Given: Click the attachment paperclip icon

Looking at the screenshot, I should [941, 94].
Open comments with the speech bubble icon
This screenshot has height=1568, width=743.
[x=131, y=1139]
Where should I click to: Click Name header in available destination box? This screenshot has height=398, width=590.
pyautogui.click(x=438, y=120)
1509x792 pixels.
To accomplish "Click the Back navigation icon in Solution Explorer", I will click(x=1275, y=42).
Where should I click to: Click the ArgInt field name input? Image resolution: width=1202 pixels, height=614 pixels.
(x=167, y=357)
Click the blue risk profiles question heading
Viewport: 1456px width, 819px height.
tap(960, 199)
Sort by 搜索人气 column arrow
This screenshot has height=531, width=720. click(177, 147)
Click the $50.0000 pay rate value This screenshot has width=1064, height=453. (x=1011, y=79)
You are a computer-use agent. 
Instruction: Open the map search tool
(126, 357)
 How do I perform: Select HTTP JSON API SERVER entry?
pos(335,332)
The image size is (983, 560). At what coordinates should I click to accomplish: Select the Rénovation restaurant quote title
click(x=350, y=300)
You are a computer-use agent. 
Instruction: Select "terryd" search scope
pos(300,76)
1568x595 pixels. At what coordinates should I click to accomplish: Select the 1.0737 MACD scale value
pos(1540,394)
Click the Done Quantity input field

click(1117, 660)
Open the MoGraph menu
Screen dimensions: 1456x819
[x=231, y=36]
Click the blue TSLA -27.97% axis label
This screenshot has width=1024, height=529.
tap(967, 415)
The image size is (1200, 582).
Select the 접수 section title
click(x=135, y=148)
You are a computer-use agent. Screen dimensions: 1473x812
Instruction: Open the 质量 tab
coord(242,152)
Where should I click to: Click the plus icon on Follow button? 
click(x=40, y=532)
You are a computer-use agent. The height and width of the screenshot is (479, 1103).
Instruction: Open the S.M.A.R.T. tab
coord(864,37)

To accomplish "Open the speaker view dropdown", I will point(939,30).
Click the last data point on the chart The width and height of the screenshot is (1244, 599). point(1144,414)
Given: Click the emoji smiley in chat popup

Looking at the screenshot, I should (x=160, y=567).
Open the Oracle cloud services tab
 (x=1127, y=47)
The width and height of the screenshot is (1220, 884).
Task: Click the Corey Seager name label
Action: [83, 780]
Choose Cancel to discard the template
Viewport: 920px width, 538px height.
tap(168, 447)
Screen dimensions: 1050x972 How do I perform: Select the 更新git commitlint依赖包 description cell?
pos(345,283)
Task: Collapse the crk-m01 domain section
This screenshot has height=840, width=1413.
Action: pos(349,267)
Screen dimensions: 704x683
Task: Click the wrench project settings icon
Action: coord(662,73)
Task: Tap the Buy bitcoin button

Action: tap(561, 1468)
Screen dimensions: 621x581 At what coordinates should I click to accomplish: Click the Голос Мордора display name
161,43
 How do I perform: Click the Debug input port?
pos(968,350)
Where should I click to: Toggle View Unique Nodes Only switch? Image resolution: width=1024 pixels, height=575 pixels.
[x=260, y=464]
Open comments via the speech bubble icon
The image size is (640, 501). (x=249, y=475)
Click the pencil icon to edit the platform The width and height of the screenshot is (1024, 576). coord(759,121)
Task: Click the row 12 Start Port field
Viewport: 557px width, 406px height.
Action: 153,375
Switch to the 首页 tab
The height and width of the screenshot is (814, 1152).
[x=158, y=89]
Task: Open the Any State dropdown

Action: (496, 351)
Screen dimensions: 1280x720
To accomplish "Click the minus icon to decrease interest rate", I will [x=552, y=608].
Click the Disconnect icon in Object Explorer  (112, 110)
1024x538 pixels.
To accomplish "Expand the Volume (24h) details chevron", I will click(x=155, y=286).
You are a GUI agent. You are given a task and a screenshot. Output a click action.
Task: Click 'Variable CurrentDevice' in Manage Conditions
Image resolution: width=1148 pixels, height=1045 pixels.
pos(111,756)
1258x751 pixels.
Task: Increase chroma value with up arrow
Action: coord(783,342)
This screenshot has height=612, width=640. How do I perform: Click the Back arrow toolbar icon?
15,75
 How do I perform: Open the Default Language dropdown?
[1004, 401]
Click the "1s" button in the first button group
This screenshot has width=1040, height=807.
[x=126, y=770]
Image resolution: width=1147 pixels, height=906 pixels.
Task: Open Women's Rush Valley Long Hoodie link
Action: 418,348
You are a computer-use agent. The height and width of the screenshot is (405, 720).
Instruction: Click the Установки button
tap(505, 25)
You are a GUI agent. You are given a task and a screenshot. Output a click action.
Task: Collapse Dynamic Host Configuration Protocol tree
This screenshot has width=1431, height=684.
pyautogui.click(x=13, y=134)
★ ★ ★ ★ ★ ★ ★
### Exercise requirements:
In full and without alteration, return the listing above.

### Written solution:
Given: Click the attachment paperclip icon

Looking at the screenshot, I should [941, 94].
Open comments with the speech bubble icon
This screenshot has height=1568, width=743.
[x=131, y=1139]
Where should I click to: Click Name header in available destination box? This screenshot has height=398, width=590.
pyautogui.click(x=438, y=120)
1509x792 pixels.
To accomplish "Click the Back navigation icon in Solution Explorer", I will click(x=1275, y=42).
Where should I click to: Click the ArgInt field name input? Image resolution: width=1202 pixels, height=614 pixels.
(x=167, y=357)
Click the blue risk profiles question heading
Viewport: 1456px width, 819px height.
tap(960, 199)
Sort by 搜索人气 column arrow
This screenshot has height=531, width=720. click(177, 147)
Click the $50.0000 pay rate value This screenshot has width=1064, height=453. (x=1011, y=79)
You are a computer-use agent. 
Instruction: Open the map search tool
(126, 357)
 How do I perform: Select HTTP JSON API SERVER entry?
pos(335,332)
The image size is (983, 560). At what coordinates should I click to accomplish: Select the Rénovation restaurant quote title
click(x=350, y=300)
You are a computer-use agent. 
Instruction: Select "terryd" search scope
pos(300,76)
1568x595 pixels. At what coordinates should I click to accomplish: Select the 1.0737 MACD scale value
pos(1540,394)
Click the Done Quantity input field

click(1117, 660)
Open the MoGraph menu
Screen dimensions: 1456x819
[x=231, y=36]
Click the blue TSLA -27.97% axis label
This screenshot has width=1024, height=529.
tap(967, 415)
The image size is (1200, 582).
Select the 접수 section title
click(x=135, y=148)
You are a computer-use agent. Screen dimensions: 1473x812
Instruction: Open the 质量 tab
coord(242,152)
Where should I click to: Click the plus icon on Follow button? 
click(x=40, y=532)
You are a computer-use agent. The height and width of the screenshot is (479, 1103).
Instruction: Open the S.M.A.R.T. tab
coord(864,37)

To accomplish "Open the speaker view dropdown", I will point(939,30).
Click the last data point on the chart The width and height of the screenshot is (1244, 599). point(1144,414)
Given: Click the emoji smiley in chat popup

Looking at the screenshot, I should (x=160, y=567).
Open the Oracle cloud services tab
 (x=1127, y=47)
The width and height of the screenshot is (1220, 884).
Task: Click the Corey Seager name label
Action: [83, 780]
Choose Cancel to discard the template
Viewport: 920px width, 538px height.
tap(168, 447)
Screen dimensions: 1050x972 How do I perform: Select the 更新git commitlint依赖包 description cell?
pos(345,283)
Task: Collapse the crk-m01 domain section
This screenshot has height=840, width=1413.
Action: pos(349,267)
Screen dimensions: 704x683
Task: Click the wrench project settings icon
Action: coord(662,73)
Task: Tap the Buy bitcoin button

Action: tap(561, 1468)
Screen dimensions: 621x581 At what coordinates should I click to accomplish: Click the Голос Мордора display name
161,43
 How do I perform: Click the Debug input port?
pos(968,350)
Where should I click to: Toggle View Unique Nodes Only switch? Image resolution: width=1024 pixels, height=575 pixels.
[x=260, y=464]
Open comments via the speech bubble icon
The image size is (640, 501). (x=249, y=475)
Click the pencil icon to edit the platform The width and height of the screenshot is (1024, 576). coord(759,121)
Task: Click the row 12 Start Port field
Viewport: 557px width, 406px height.
Action: 153,375
Switch to the 首页 tab
The height and width of the screenshot is (814, 1152).
[x=158, y=89]
Task: Open the Any State dropdown

Action: (496, 351)
Screen dimensions: 1280x720
To accomplish "Click the minus icon to decrease interest rate", I will [x=552, y=608].
Click the Disconnect icon in Object Explorer  (112, 110)
1024x538 pixels.
To accomplish "Expand the Volume (24h) details chevron", I will click(x=155, y=286).
You are a GUI agent. You are given a task and a screenshot. Output a click action.
Task: Click 'Variable CurrentDevice' in Manage Conditions
Image resolution: width=1148 pixels, height=1045 pixels.
pos(111,756)
1258x751 pixels.
Task: Increase chroma value with up arrow
Action: coord(783,342)
This screenshot has height=612, width=640. How do I perform: Click the Back arrow toolbar icon?
15,75
 How do I perform: Open the Default Language dropdown?
[1004, 401]
Click the "1s" button in the first button group
This screenshot has width=1040, height=807.
[x=126, y=770]
Image resolution: width=1147 pixels, height=906 pixels.
Task: Open Women's Rush Valley Long Hoodie link
Action: 418,348
You are a computer-use agent. The height and width of the screenshot is (405, 720).
Instruction: Click the Установки button
tap(505, 25)
You are a GUI agent. You are given a task and a screenshot. Output a click action.
Task: Collapse Dynamic Host Configuration Protocol tree
This screenshot has width=1431, height=684.
pyautogui.click(x=13, y=134)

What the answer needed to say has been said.